For the treatment of opportunistic infections.
In any case, do not overlook the management of associated pain.
Prevention of HIV infection:
– Sexual Transmission:
The use of male or female condoms is the only reliable prevention.
On the other hand, STDs promoting HIV transmission, it is essential to detect and treat early.
PEP: in cases of rape, for example, ARV treatment started within 48 hours for a period of one month may reduce the risk of transmission.
– Blood Transmission:
• transfusion: strict compliance with indications transfusion and systematic serological screening of donor blood are the two essential precautions to safe blood.
• drug IV needle exchange program for single use among users.
– Exposure to blood accidents during care proceedings (puncture or wound with a contaminated object, contact between the blood of a patient and the injured or unprotected skin mucous membranes)
Prevention is based on universal precautions to avoid contamination with soiled equipment or potentially infected body fluids.
PEP: Accident, ARV treatment started within 48 hours for a period of one month reduces the risk of transmission.
Prevention of nosocomial HIV infection is based on the rational use of injections and strict respect of hygiene procedures, sterilization and disinfection of medical equipment.
– Mother to child transmission (MTCT):
The overall transmission ratio varies from 20 to 40%. The risk from breastfeeding is evaluated at about 12% and persists for the duration of breastfeeding.
In pregnant women: HIV transmission from mother to child can be reduced by ARVs. Several protocols complexity, duration and effectiveness of different exist. The most commonly used ARV are AZT, 3TC, NVP. They are administered to the mother during pregnancy, childbirth, postpartum and newborn.

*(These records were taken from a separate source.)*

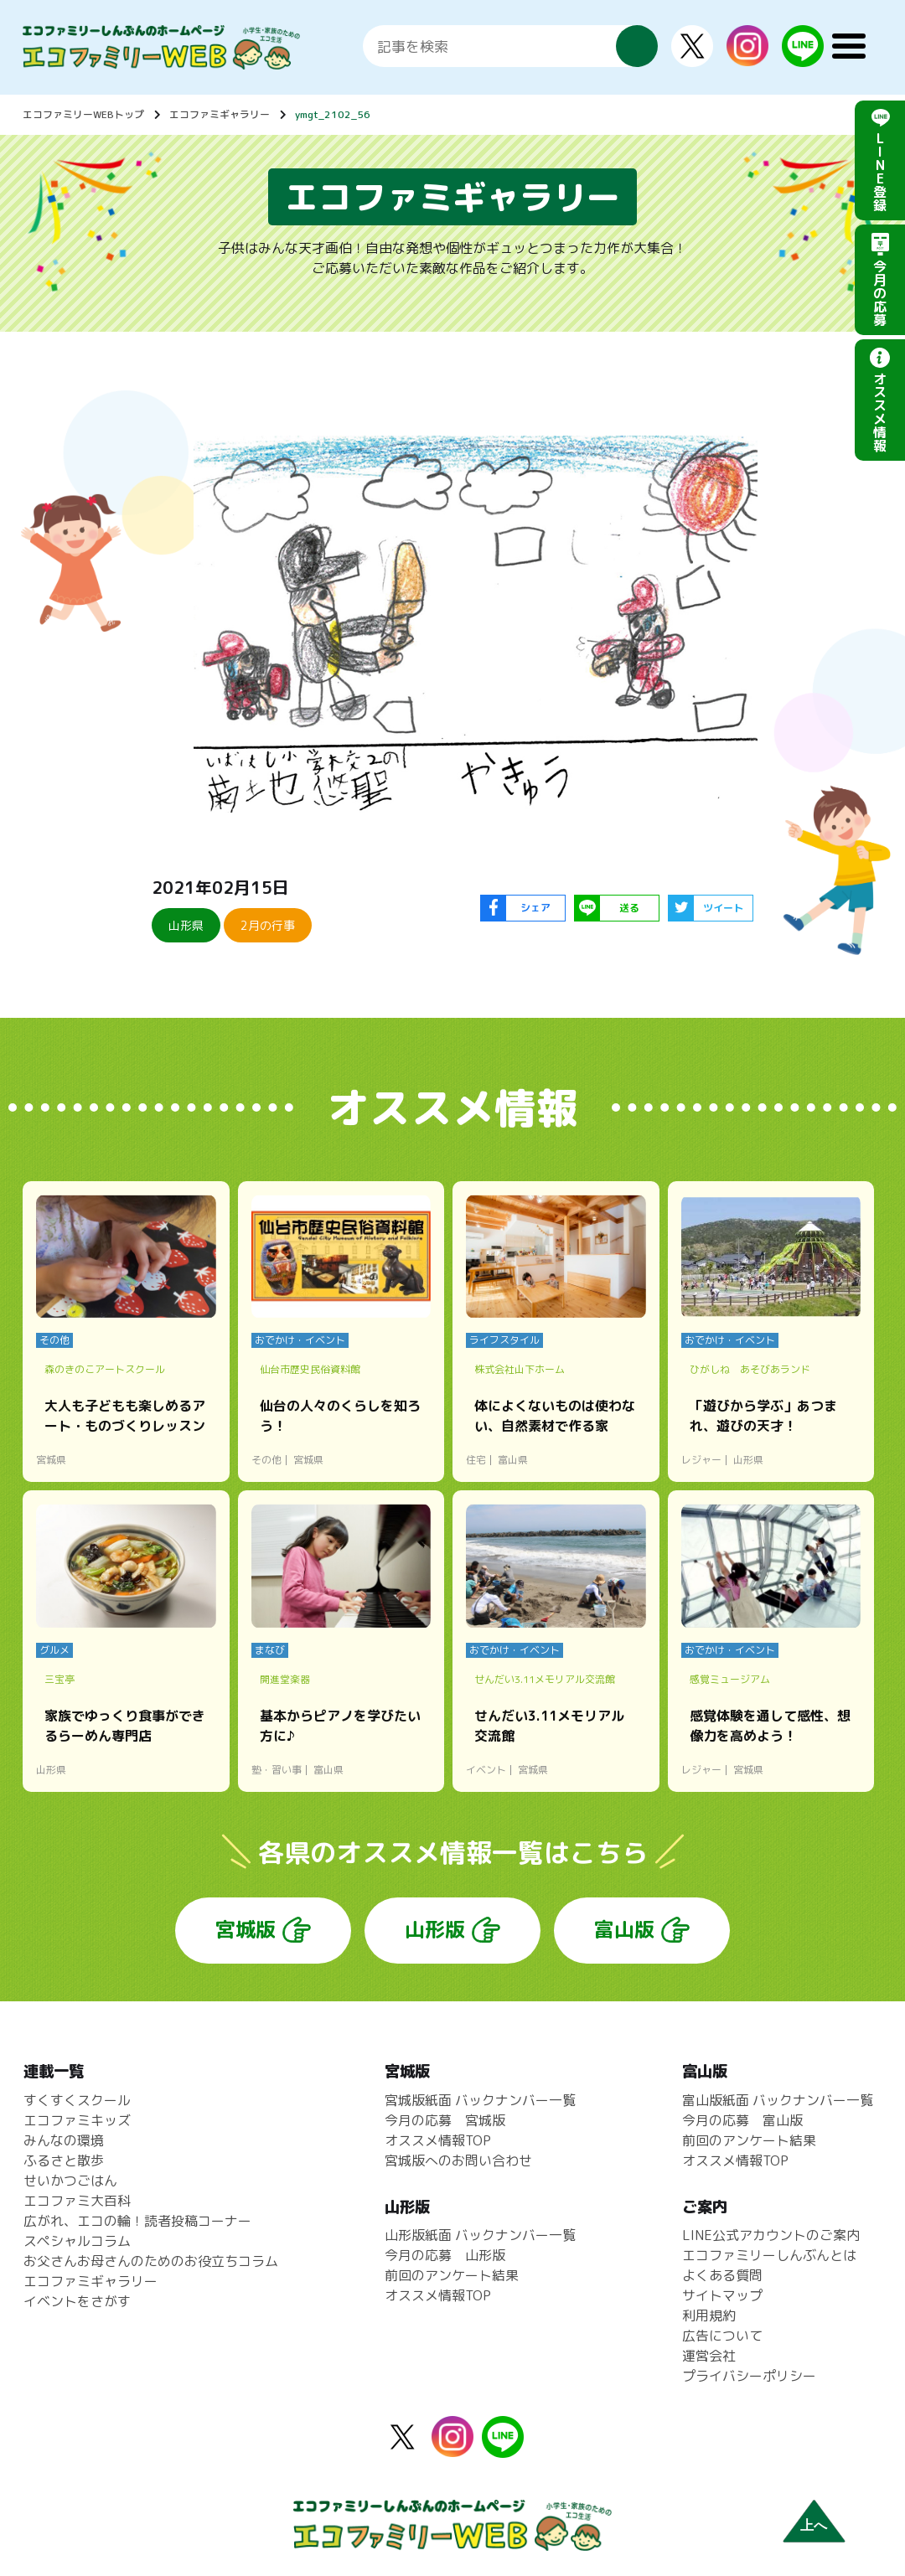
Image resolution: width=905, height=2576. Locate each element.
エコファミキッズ (77, 2120)
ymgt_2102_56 (332, 114)
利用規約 (709, 2315)
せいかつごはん (70, 2180)
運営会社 (709, 2355)
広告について (722, 2335)
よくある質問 (722, 2275)
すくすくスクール (77, 2100)
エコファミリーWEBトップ (83, 114)
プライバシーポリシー (749, 2376)
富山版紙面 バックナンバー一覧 (777, 2100)
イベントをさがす (77, 2301)
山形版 (435, 1929)
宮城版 (245, 1929)
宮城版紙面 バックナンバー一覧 (480, 2100)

Inform national protocols.
Programs for pregnant women have other preventive measures: no routine episiotomy; avoid artificial rupture of membranes. In certain situations and if the context permits, the planned caesarean section (before the start of labor and before the rupture of membranes), under cover of antiretroviral therapy, can reduce the maternal-fetal transmission. However, it is imperative to assess the risk-benefit of cesarean section.
In lactating women: artificial feeding if the milk supply and drinking water is guaranteed. Otherwise, continue exclusive breastfeeding until the age of 6 months, then rapid withdrawal. Mixed feeding (maternal + artificial) is cons-indicated.
Prevention of opportunistic infections:
Without ARVs, any HIV infection becomes symptomatic and progresses to AIDS. Some of these infections are preventable.
To avoid the appearance of opportunistic infections in patients infected with HIV.
Criteria for primary prophylaxis:
– In the absence of CD4 count: WHO clinical stages 2, 3 and 4.
– If the CD4 count is possible: WHO clinical stages 3 and 4 regardless of CD4 count and WHO clinical stages 1 and 2 if CD4 <350 / mm3 (or 500 / mm3, according to national guidelines).
For patients who have developed a specific opportunistic infection, from the end of attack treatment in order to prevent recurrences.